Feinstaub und Stickoxid in Umweltzonen

Heutige Umweltzonen in Deutschland regeln über die Zuteilung von Umweltplaketten / Feinstaubplaketten die Zufahrt für den Straßenverkehr und sollen damit bisher das Problem Feinstaub reduzieren, aber noch nicht die Problematik der Stickoxide.
Dabei geht es also vorwiegend um die Rußpartikelemissionen aus Diesel-Fahrzeuge und bisher nicht um ein Gas wie Stickstoffdioxid. In die Umweltzonen dürfen damit bisher nur Fahrzeuge einfahren, die einen klar definierten Abgasstandard erreichen. Welchen Abgasstandard ein Fahrzeug einhält, zeigt die Farbe einer Feinstaubplakette an (rot, gelb oder grün).
Bei den Diesel-Fahrzeuge steht rot hierbei für den Abgasstandard Euro 2 für Pkw und leichte Nutzfahrzeuge sowie Euro 2 für Lkw und Busse.
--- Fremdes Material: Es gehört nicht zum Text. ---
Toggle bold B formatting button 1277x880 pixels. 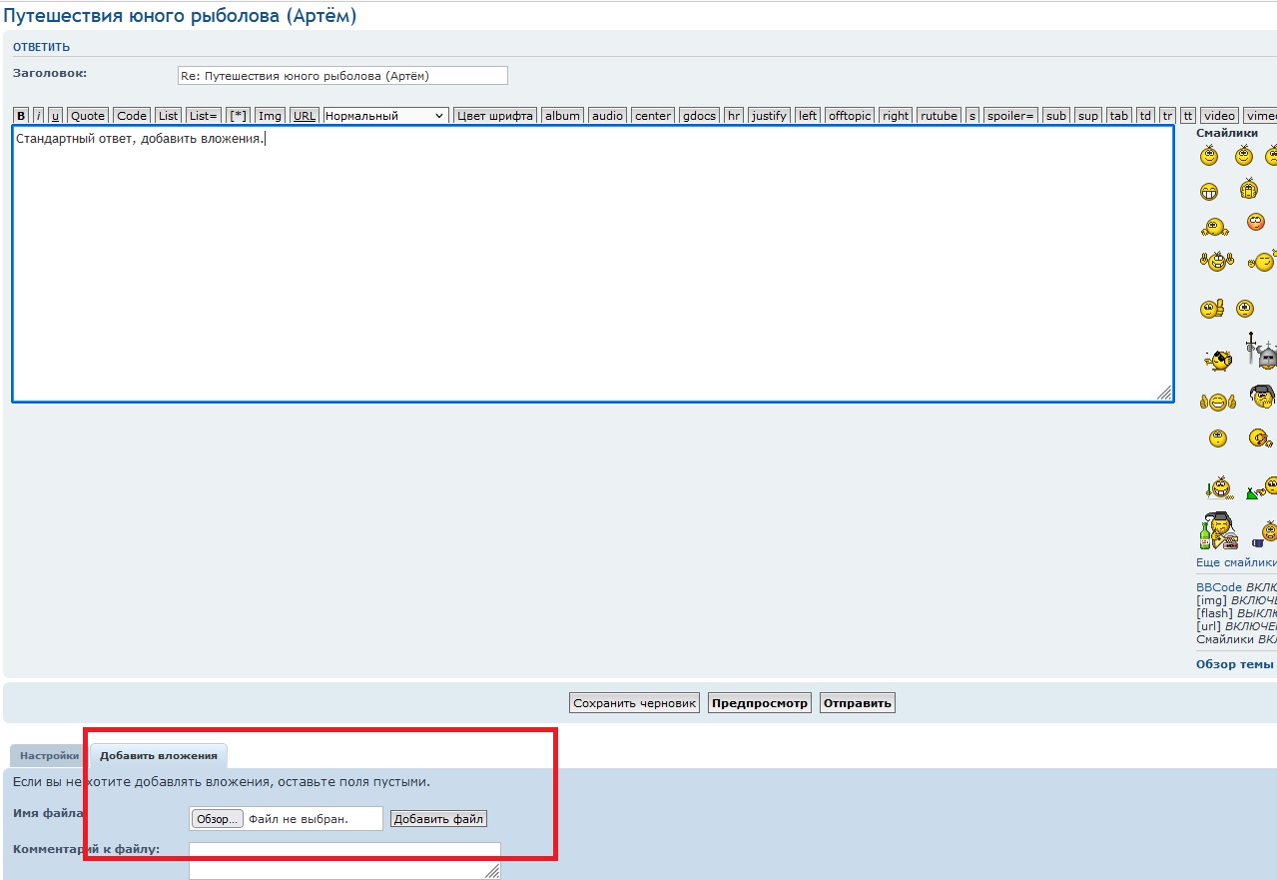pos(21,116)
Gelbe Plakette für Diesel-Fahrzeuge sind an Euro 3 gebunden und grüne Plaketten an die Euro 4 Norm, was in der Regel bei einem Diesel-PKW ein Baujahr von mindestens 2006 bedeutet.
Hingegen erhalten Benzin-Fahrzeuge eine grüne Plakette bereits, wenn sie über einen Katalysator verfügen, also ab der Euro 2 Norm, was in der Regel ein Baujahr ab 1993 bedeutet.
Damit wird klar, dass die existierenden Umweltzonen in Deutschland nichts mit Stickoxiden zu tun haben und es deswegen derzeit keine rechtliche Grundlage gibt, Fahrzeuge aus Umweltzonen auszuschließen, die hohe Stickoxid-Emissionen verursachen.